**PAGE EXTRACT**
La Cage Aux Folles – a glittery storm

La Cage aux Folles is translated from french, with the help of Babelfish as ‘the cage with the insane ones’, And wowsas, the mad birds were out in full force Saturday night!

La Cage aux Folles is a fabulously raucous evening in the theatre: what elaborate costumes, soaring voices and outrageous Cagelles! As you enter the theatre, Dolly Diamond is executing her cheeky warm up routine – don’t be late (or be a hot male) because she is out to getcha! The audience is ready and rowdy for the show as the wonderful orchestra begins.

John O’May is perfectly cast as Georges, the paternal yet showy owner and MC of La Cage Aux Folles, a drag night club in St Tropez, France. John gave a splendidly solid performance as the gay father of a straight boy wanting to marry a prudish politician’s daughter.

Georges life partner (I know you all love that term) is the flamboyant Albion (played by David Rogers-Smith), who is also ‘Zaza’ – the star attraction of their club. Vocally strong, his performance was truly enjoyable, but lacked a consistent femininity. Much of the drama revolves around Albion being so boisterous and feminine that he could not appear ‘straight’ at a very important dinner party, however when Rogers-Smith was being fabulous, he was being very fabulous.

I would like to mention Nicholas Kong who plays their petulant butler Jacob (although he’d rather be called the maid, thank-you very much) who flaffs around giggling at compliments and throwing tantrums when he doesn’t get his way. Nicholas created some golden comedy moments and Francesca Arena as restaurant owner Jacqueline, and her puppy dog (yes, real puppy dog) almost steals the show in the song ‘Best of Times’!

Cagelle Jeremy Hinman
Cagelle, Jeremy Hinman in La Cage aux Folles

The Cagelles are the fab drag queens playing the chorus at the club, and, refreshingly, each ensemble member was completely individual. I especially enjoyed Hanna the elegant and leggy cow, and Phaedra with the impressive tongue. All the Cagelles give plenty of attitude; as that one refuses to catch the other, that one can’t be bothered getting up because the next move is on the floor anyway and that one desperately wants to be in the front. However my laugh out loud moment was the scream and flail into the splits move. Priceless.

**SET TASKS**
1. Do the following statements agree with the La Cage aux Folles review? Answer yes or no for each, quoting the deciding words of the review. (a) John O'May plays Georges, the owner of the club. (b) Albion is played by Nicholas Kong. (c) The club in the show is located in Paris.
2. Carry the La Cage aux Folles review on past its final sentence, keeping its voice.

**MATERIAL PROVIDED**
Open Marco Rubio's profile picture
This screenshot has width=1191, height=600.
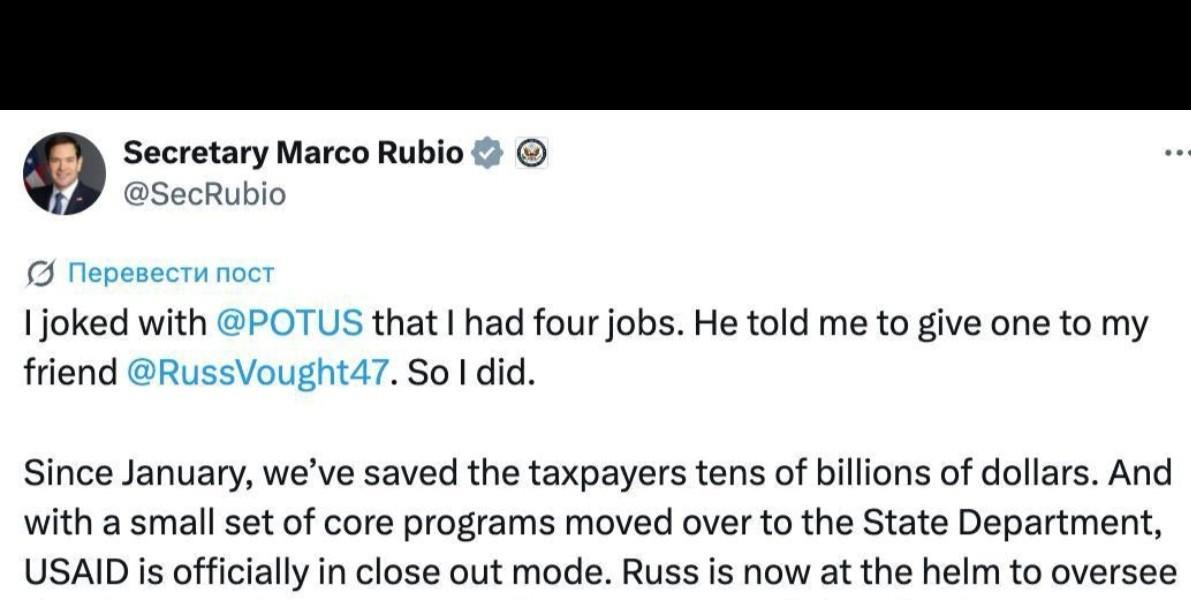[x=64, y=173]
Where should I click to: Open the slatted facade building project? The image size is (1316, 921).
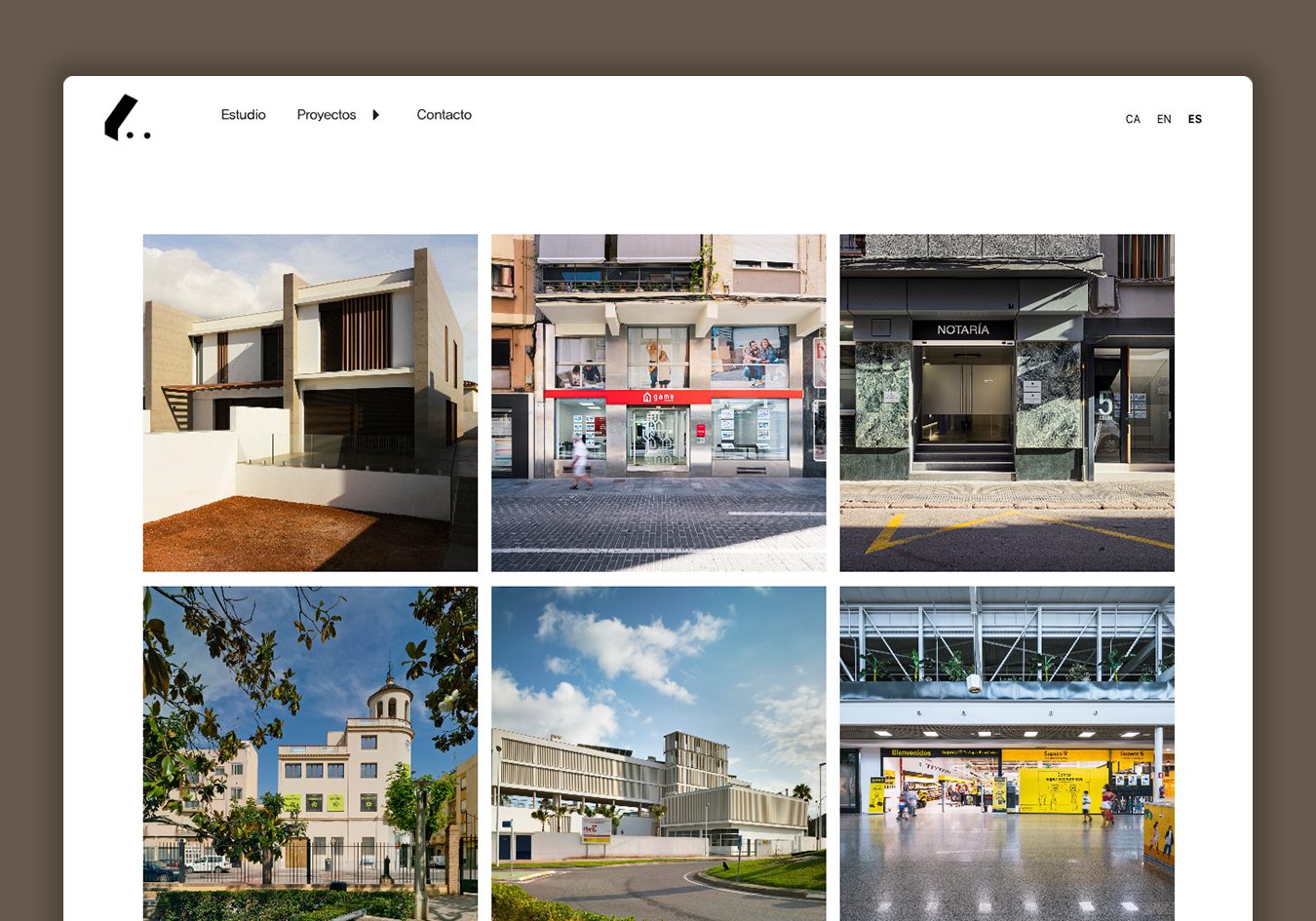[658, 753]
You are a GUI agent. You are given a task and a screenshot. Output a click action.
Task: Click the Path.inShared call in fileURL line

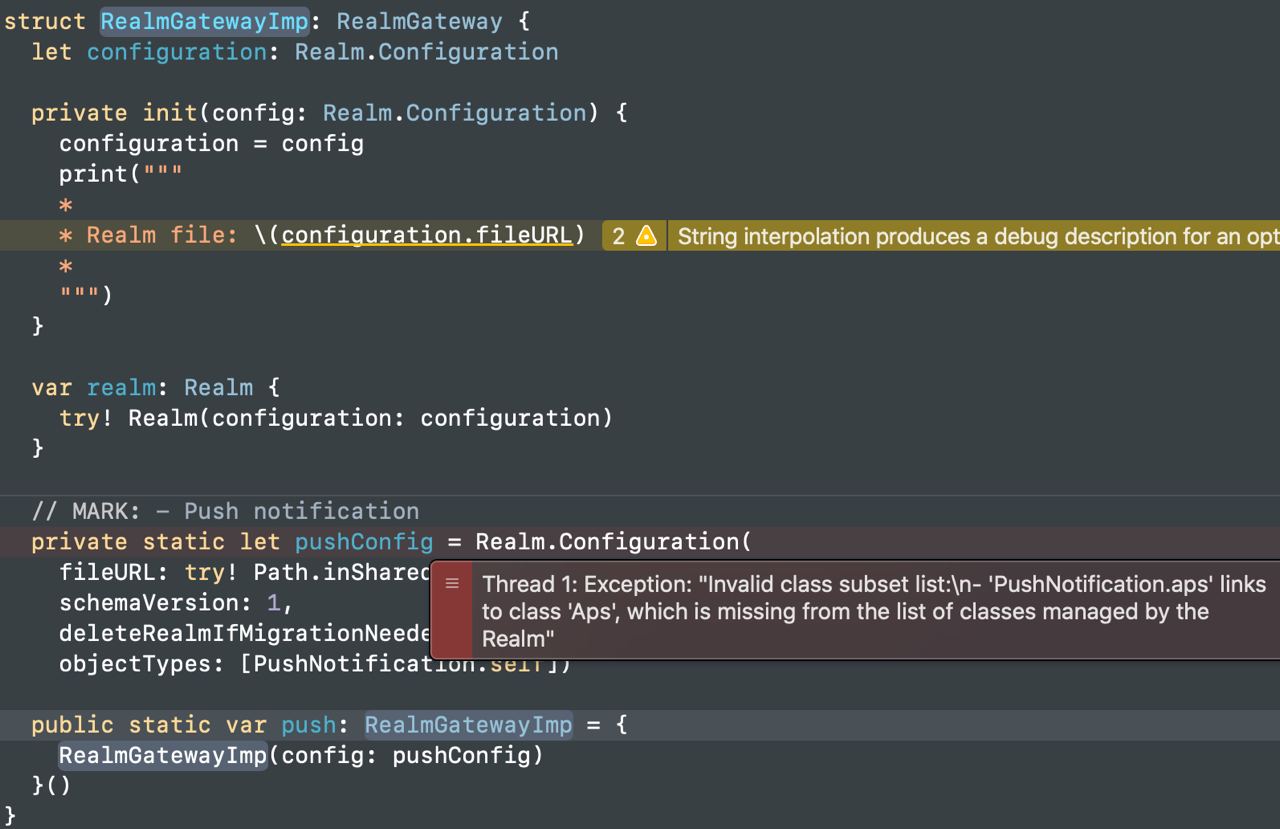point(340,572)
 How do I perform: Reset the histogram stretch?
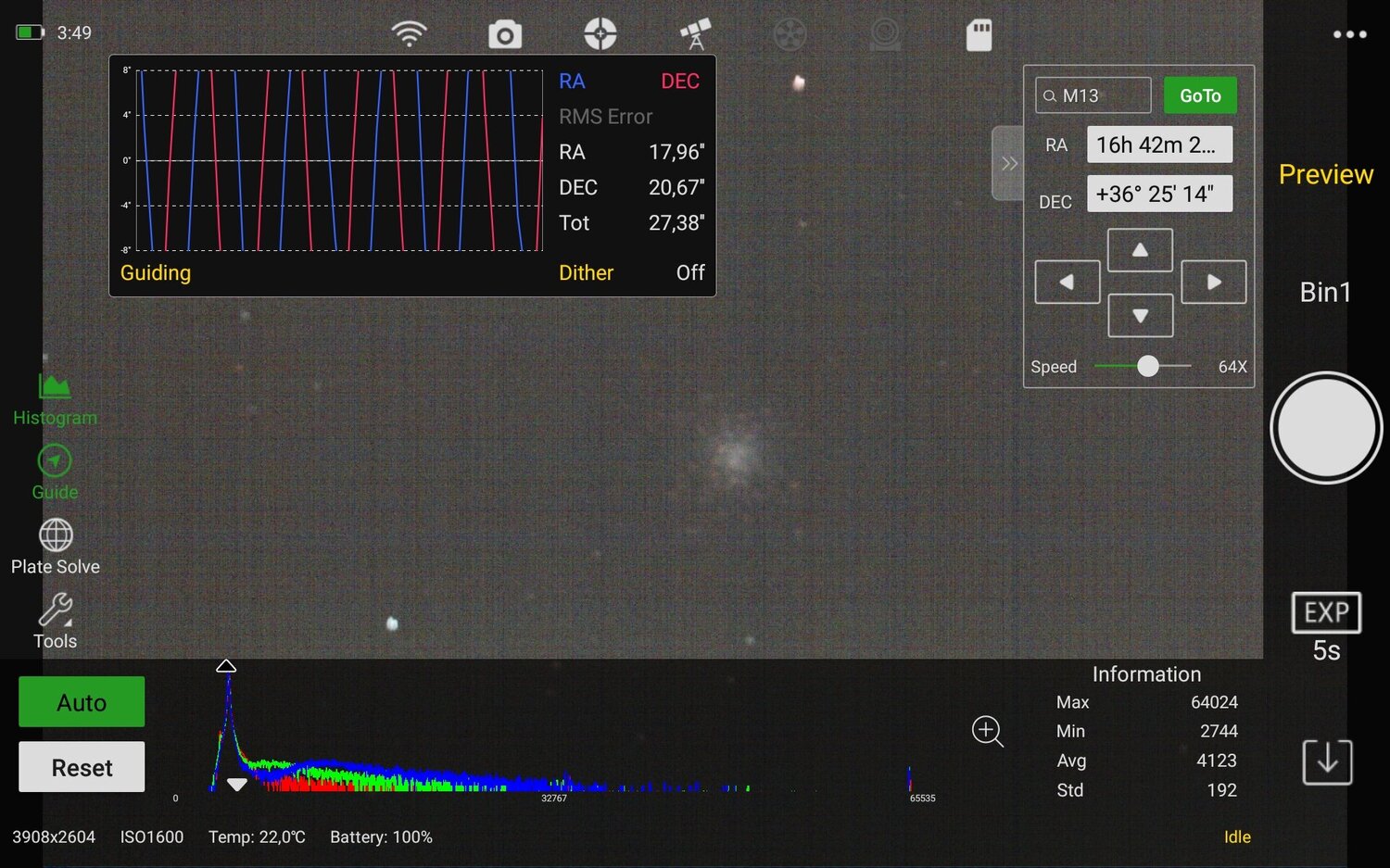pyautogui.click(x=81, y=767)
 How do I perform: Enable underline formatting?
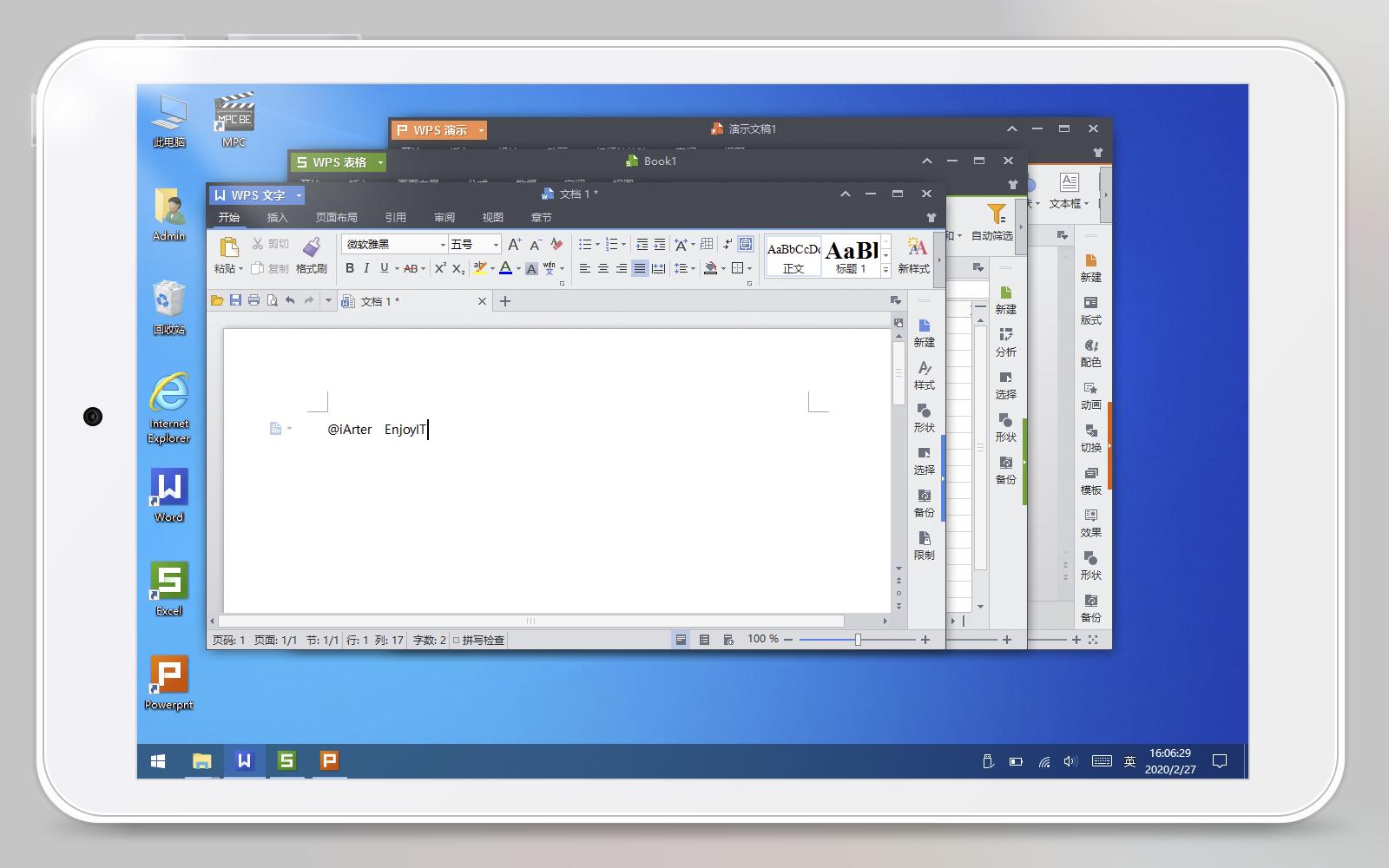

**ANSWERS FOR THE TASKS**
1.
(a) Yes: "John O’May is perfectly cast as Georges, the paternal yet showy owner and MC of La Cage Aux Folles"
(b) No: "the flamboyant Albion (played by David Rogers-Smith)"
(c) No: "a drag night club in St Tropez, France"

2.
Isaac Lumis, costume designer on La Cage aux Folles must have been very busy bee as the the mind blowing costumes just kept on coming. I believe the Cagelles first number ‘We Are What We Are’ had at least three costumes alone: awesome. There was no shortage of glitter, feathers or faux fur and the detail and elegance to each piece was divine.

I loved this show so much that I forgave the accents coming and going but I was disappointed in the sound. Lines were missed and the balance in chorus numbers left a lot to be desired. That aside, Quirky Productions must be very proud as to the over all quality of this co-op show.

It was just wonderful seeing a musical where homosexuality is displayed proudly and prominently and then to top it off, the show is a real hoot! La Cage aux Folles has great songs, hysterical choreography and is visually fabulous.

Go onto or call 9525 4611 and get yourself to the National theatre in St Kilda before March 24th and see the mad birds in the fab show that is La Cage aux Folles.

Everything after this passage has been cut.